Saved entries

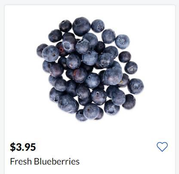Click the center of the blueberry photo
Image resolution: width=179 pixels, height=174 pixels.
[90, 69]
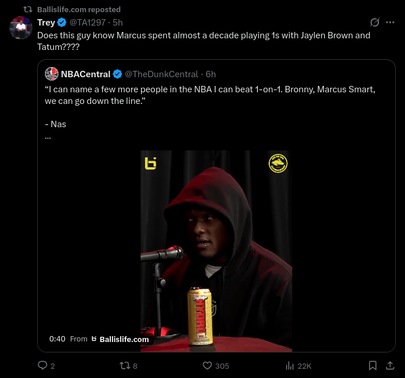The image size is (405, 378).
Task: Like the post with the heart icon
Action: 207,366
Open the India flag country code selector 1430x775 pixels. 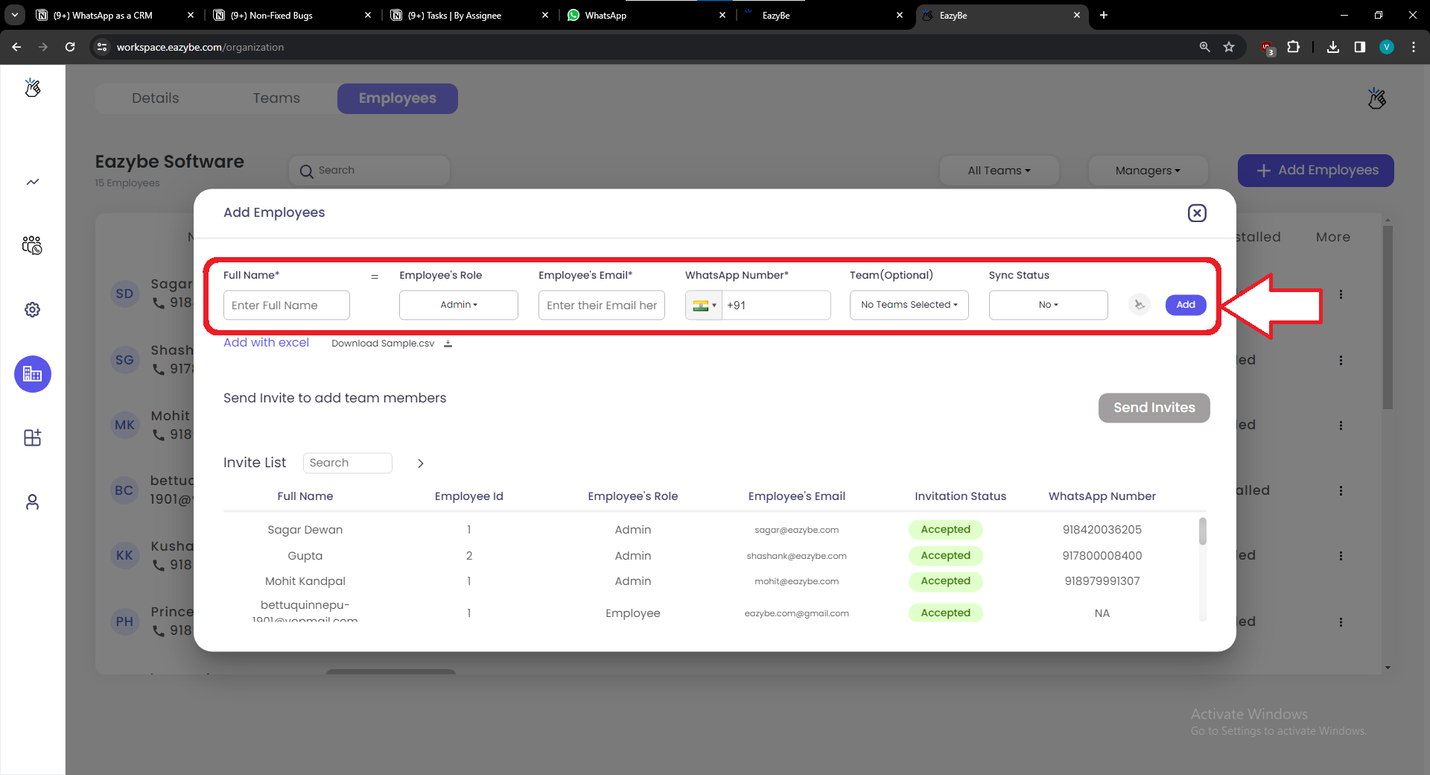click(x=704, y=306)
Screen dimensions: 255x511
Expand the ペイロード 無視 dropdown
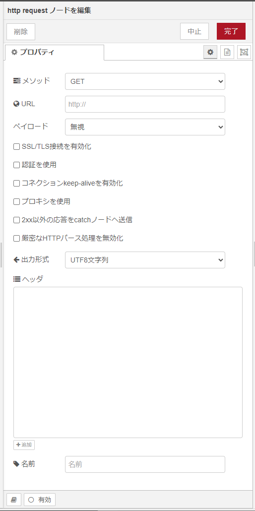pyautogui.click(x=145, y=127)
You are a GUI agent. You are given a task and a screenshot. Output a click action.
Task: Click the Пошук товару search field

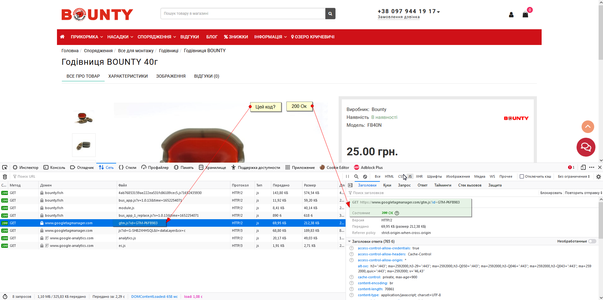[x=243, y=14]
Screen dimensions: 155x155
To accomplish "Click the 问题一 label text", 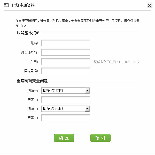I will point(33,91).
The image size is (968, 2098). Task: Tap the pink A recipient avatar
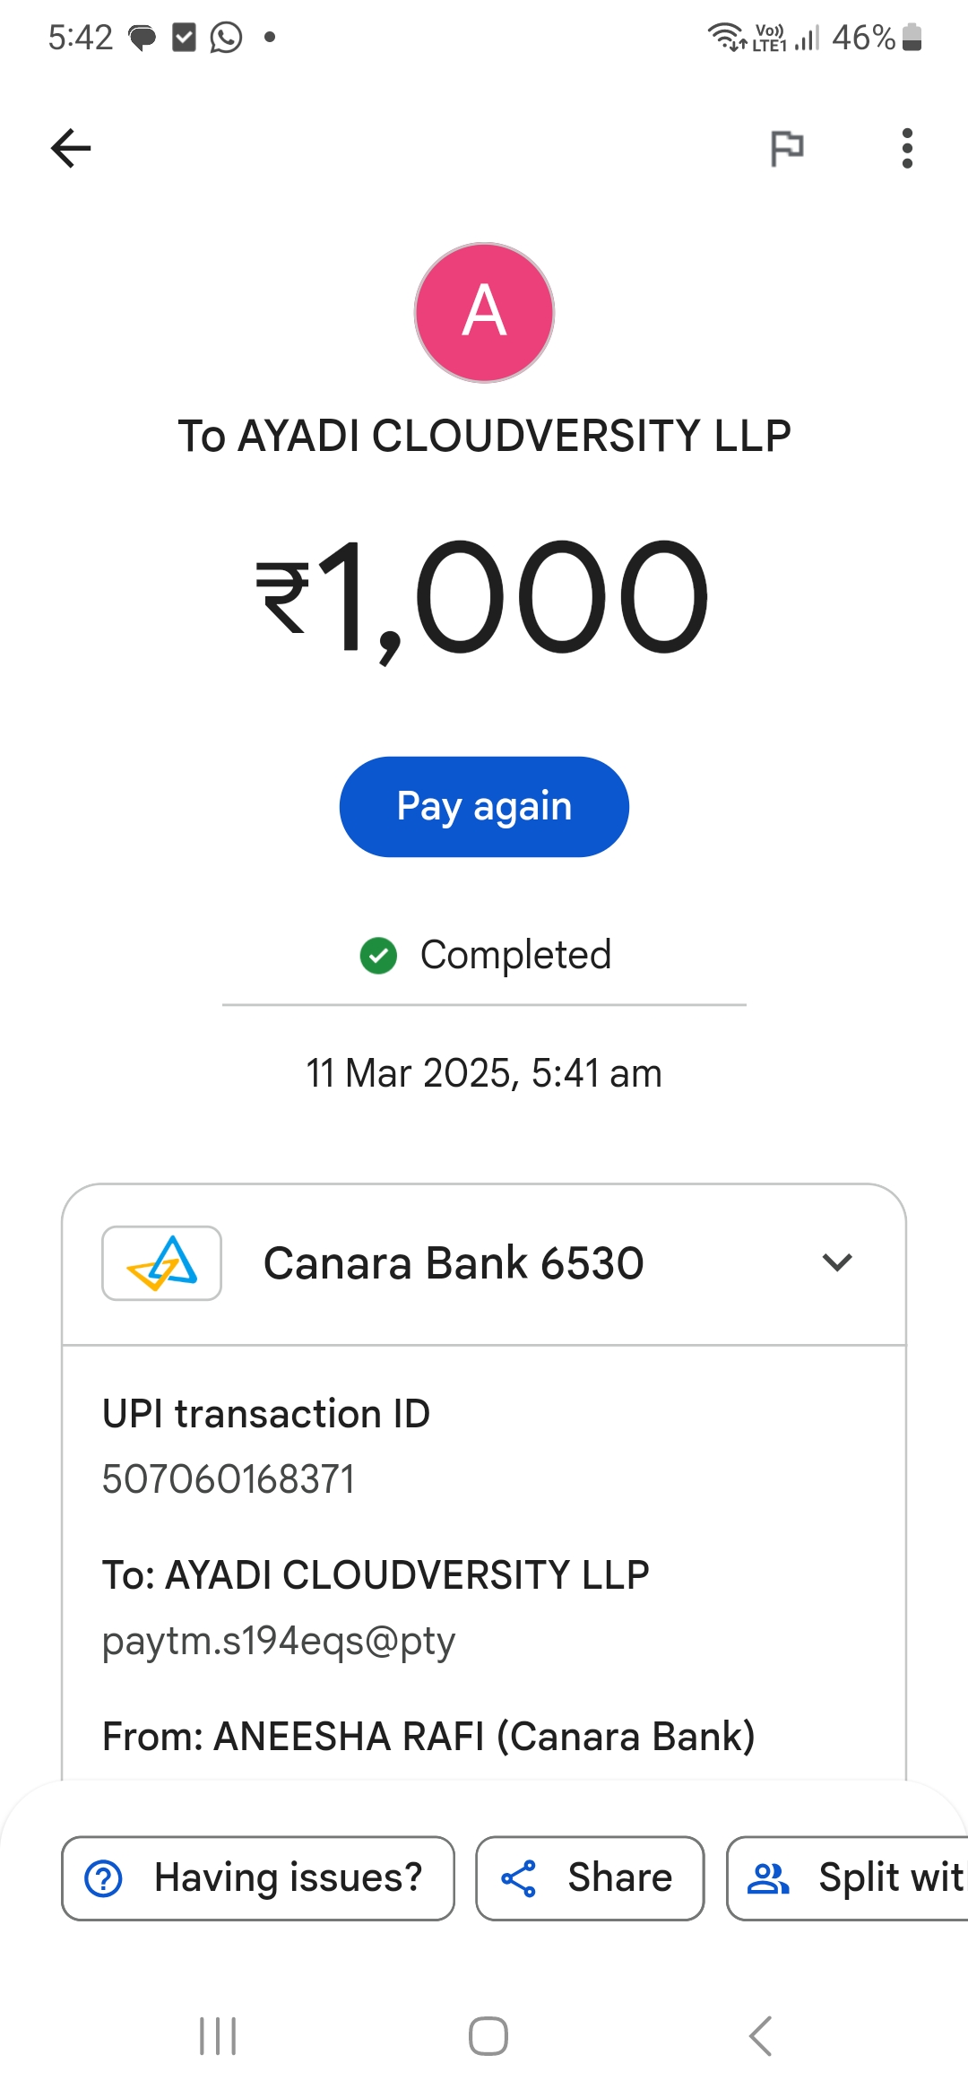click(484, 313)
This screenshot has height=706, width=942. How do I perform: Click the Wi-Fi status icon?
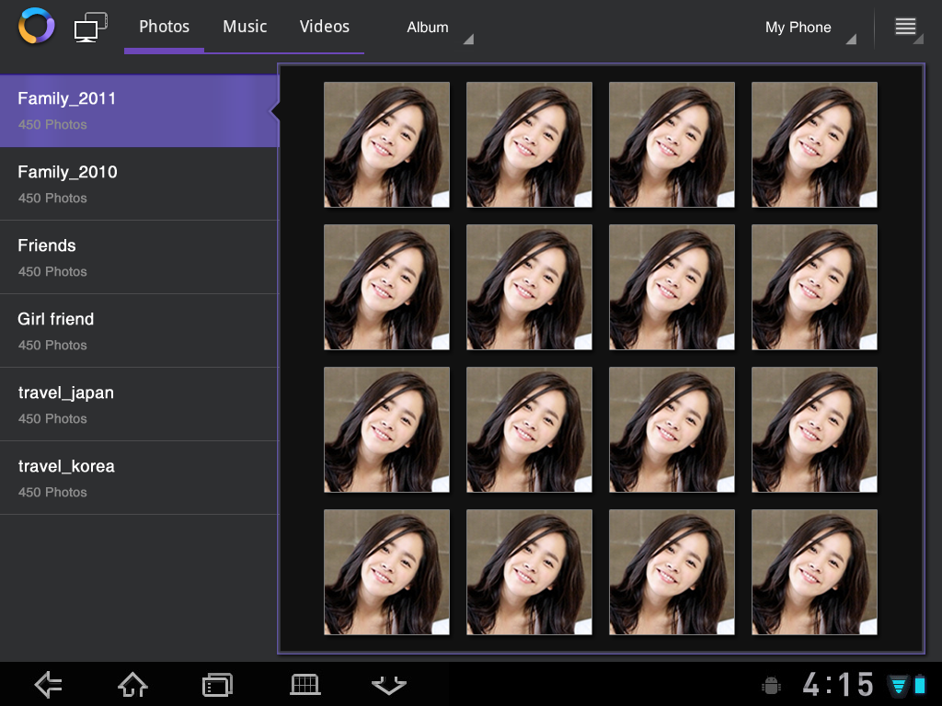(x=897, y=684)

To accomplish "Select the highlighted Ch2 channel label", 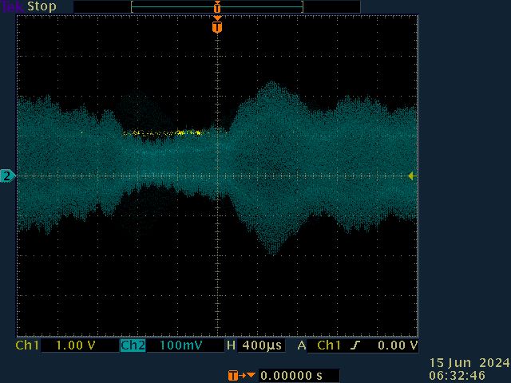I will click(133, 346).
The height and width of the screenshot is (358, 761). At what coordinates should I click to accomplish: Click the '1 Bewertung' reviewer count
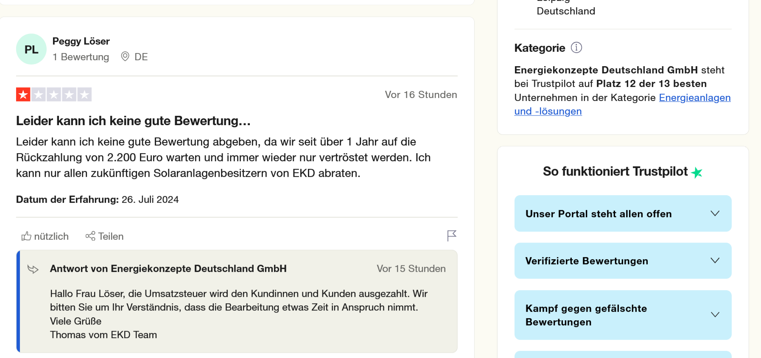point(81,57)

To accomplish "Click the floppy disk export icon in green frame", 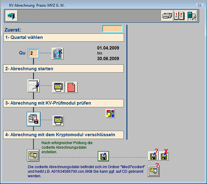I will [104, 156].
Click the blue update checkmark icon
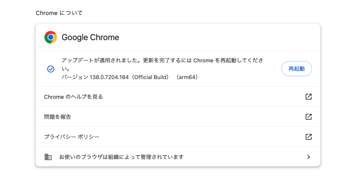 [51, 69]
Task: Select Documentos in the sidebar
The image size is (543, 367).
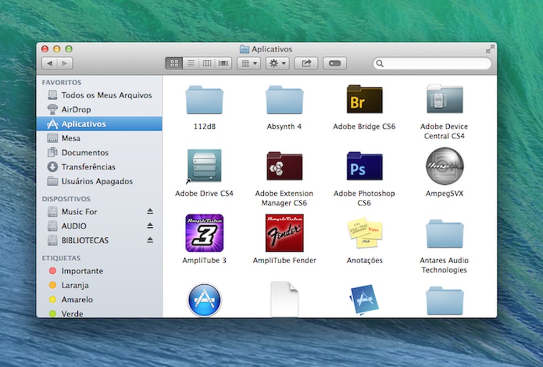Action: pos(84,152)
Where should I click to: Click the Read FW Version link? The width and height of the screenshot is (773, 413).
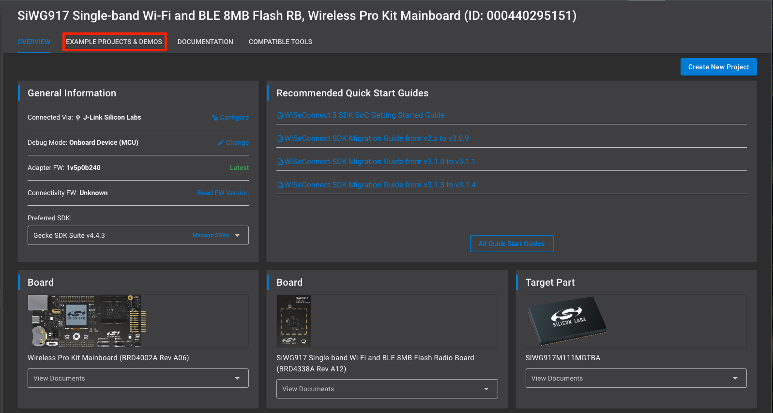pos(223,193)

Required work:
Show every line of the data that includes the string "dimensions".

The completed task:
Screen dimensions: 255x511
Screen dimensions: 155x155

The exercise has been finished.